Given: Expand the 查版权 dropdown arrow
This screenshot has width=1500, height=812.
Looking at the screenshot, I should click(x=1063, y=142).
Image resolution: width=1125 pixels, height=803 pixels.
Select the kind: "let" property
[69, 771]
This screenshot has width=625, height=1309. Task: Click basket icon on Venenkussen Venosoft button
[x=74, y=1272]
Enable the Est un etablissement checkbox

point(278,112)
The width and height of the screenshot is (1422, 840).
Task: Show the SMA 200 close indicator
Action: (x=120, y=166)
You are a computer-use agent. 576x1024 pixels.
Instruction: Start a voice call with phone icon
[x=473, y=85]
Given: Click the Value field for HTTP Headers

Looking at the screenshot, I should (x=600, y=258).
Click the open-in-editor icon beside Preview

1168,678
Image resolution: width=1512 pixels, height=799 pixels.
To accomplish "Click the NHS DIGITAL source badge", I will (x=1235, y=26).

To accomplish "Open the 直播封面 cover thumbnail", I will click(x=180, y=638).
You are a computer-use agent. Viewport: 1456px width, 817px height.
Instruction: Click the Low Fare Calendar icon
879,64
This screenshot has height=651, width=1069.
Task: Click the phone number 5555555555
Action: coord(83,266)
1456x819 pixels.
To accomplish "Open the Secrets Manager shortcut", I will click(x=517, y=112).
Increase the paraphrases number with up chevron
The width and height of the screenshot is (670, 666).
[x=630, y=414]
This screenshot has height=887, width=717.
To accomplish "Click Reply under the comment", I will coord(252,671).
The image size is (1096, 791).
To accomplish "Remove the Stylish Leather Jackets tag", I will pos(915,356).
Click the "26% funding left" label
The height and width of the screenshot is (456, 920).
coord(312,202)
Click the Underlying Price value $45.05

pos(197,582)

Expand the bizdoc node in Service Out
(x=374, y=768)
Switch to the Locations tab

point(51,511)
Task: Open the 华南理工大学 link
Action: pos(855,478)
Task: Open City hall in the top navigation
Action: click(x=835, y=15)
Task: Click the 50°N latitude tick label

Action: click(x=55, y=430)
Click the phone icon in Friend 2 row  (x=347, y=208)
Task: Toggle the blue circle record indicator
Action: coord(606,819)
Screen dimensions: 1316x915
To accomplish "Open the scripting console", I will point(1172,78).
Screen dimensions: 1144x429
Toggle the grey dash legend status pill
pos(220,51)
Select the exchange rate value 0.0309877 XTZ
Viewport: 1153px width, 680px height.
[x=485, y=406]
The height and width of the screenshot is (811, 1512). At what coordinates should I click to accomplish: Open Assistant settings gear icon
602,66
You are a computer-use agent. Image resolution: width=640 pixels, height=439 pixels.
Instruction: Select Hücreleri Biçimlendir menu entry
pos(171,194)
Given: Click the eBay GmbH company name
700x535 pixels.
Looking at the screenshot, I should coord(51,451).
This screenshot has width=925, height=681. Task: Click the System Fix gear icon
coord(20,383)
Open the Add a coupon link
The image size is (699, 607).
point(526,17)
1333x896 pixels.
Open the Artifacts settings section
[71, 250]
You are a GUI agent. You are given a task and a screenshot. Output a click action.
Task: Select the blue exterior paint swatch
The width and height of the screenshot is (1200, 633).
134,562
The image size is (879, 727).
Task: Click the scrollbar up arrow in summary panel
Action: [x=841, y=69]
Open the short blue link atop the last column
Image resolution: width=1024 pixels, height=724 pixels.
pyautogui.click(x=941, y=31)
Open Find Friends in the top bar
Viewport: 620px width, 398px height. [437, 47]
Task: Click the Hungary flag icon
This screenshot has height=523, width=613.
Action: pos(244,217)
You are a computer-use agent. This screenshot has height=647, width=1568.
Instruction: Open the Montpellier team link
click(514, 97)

▶ Problem statement
Please express every line of the listing above as a Markdown table with the columns Row and Entry, numbering the rows in order and leaving out blank lines.

▶ The output
| Row | Entry |
|---|---|
| 1 | Given: Expand the 查版权 dropdown arrow |
| 2 | This screenshot has width=1500, height=812. |
| 3 | Looking at the screenshot, I should click(x=1063, y=142). |
| 4 | Image resolution: width=1125 pixels, height=803 pixels. |
| 5 | Select the kind: "let" property |
| 6 | [69, 771] |
| 7 | This screenshot has width=625, height=1309. Task: Click basket icon on Venenkussen Venosoft button |
| 8 | [x=74, y=1272] |
| 9 | Enable the Est un etablissement checkbox |
| 10 | point(278,112) |
| 11 | The width and height of the screenshot is (1422, 840). |
| 12 | Task: Show the SMA 200 close indicator |
| 13 | Action: (x=120, y=166) |
| 14 | You are a computer-use agent. 576x1024 pixels. |
| 15 | Instruction: Start a voice call with phone icon |
| 16 | [x=473, y=85] |
| 17 | Given: Click the Value field for HTTP Headers |
| 18 | Looking at the screenshot, I should (x=600, y=258). |
| 19 | Click the open-in-editor icon beside Preview |
| 20 | 1168,678 |
| 21 | Image resolution: width=1512 pixels, height=799 pixels. |
| 22 | To accomplish "Click the NHS DIGITAL source badge", I will (x=1235, y=26). |
| 23 | To accomplish "Open the 直播封面 cover thumbnail", I will click(x=180, y=638). |
| 24 | You are a computer-use agent. Viewport: 1456px width, 817px height. |
| 25 | Instruction: Click the Low Fare Calendar icon |
| 26 | 879,64 |
| 27 | This screenshot has height=651, width=1069. |
| 28 | Task: Click the phone number 5555555555 |
| 29 | Action: coord(83,266) |
| 30 | 1456x819 pixels. |
| 31 | To accomplish "Open the Secrets Manager shortcut", I will click(x=517, y=112). |
| 32 | Increase the paraphrases number with up chevron |
| 33 | The width and height of the screenshot is (670, 666). |
| 34 | [x=630, y=414] |
| 35 | This screenshot has height=887, width=717. |
| 36 | To accomplish "Click Reply under the comment", I will coord(252,671). |
| 37 | The image size is (1096, 791). |
| 38 | To accomplish "Remove the Stylish Leather Jackets tag", I will pos(915,356). |
| 39 | Click the "26% funding left" label |
| 40 | The height and width of the screenshot is (456, 920). |
| 41 | coord(312,202) |
| 42 | Click the Underlying Price value $45.05 |
| 43 | pos(197,582) |
| 44 | Expand the bizdoc node in Service Out |
| 45 | (x=374, y=768) |
| 46 | Switch to the Locations tab |
| 47 | point(51,511) |
| 48 | Task: Open the 华南理工大学 link |
| 49 | Action: pos(855,478) |
| 50 | Task: Open City hall in the top navigation |
| 51 | Action: click(x=835, y=15) |
| 52 | Task: Click the 50°N latitude tick label |
| 53 | Action: click(x=55, y=430) |
| 54 | Click the phone icon in Friend 2 row  (x=347, y=208) |
| 55 | Task: Toggle the blue circle record indicator |
| 56 | Action: coord(606,819) |
| 57 | Screen dimensions: 1316x915 |
| 58 | To accomplish "Open the scripting console", I will point(1172,78). |
| 59 | Screen dimensions: 1144x429 |
| 60 | Toggle the grey dash legend status pill |
| 61 | pos(220,51) |
| 62 | Select the exchange rate value 0.0309877 XTZ |
| 63 | Viewport: 1153px width, 680px height. |
| 64 | [x=485, y=406] |
| 65 | The height and width of the screenshot is (811, 1512). At what coordinates should I click to accomplish: Open Assistant settings gear icon |
| 66 | 602,66 |
| 67 | You are a computer-use agent. Image resolution: width=640 pixels, height=439 pixels. |
| 68 | Instruction: Select Hücreleri Biçimlendir menu entry |
| 69 | pos(171,194) |
| 70 | Given: Click the eBay GmbH company name |
| 71 | 700x535 pixels. |
| 72 | Looking at the screenshot, I should coord(51,451). |
| 73 | This screenshot has width=925, height=681. Task: Click the System Fix gear icon |
| 74 | coord(20,383) |
| 75 | Open the Add a coupon link |
| 76 | The image size is (699, 607). |
| 77 | point(526,17) |
| 78 | 1333x896 pixels. |
| 79 | Open the Artifacts settings section |
| 80 | [71, 250] |
| 81 | You are a GUI agent. You are given a task and a screenshot. Output a click action. |
| 82 | Task: Select the blue exterior paint swatch |
| 83 | The width and height of the screenshot is (1200, 633). |
| 84 | 134,562 |
| 85 | The image size is (879, 727). |
| 86 | Task: Click the scrollbar up arrow in summary panel |
| 87 | Action: [x=841, y=69] |
| 88 | Open the short blue link atop the last column |
| 89 | Image resolution: width=1024 pixels, height=724 pixels. |
| 90 | pyautogui.click(x=941, y=31) |
| 91 | Open Find Friends in the top bar |
| 92 | Viewport: 620px width, 398px height. [437, 47] |
| 93 | Task: Click the Hungary flag icon |
| 94 | This screenshot has height=523, width=613. |
| 95 | Action: pos(244,217) |
| 96 | You are a computer-use agent. This screenshot has height=647, width=1568. |
| 97 | Instruction: Open the Montpellier team link |
| 98 | click(514, 97) |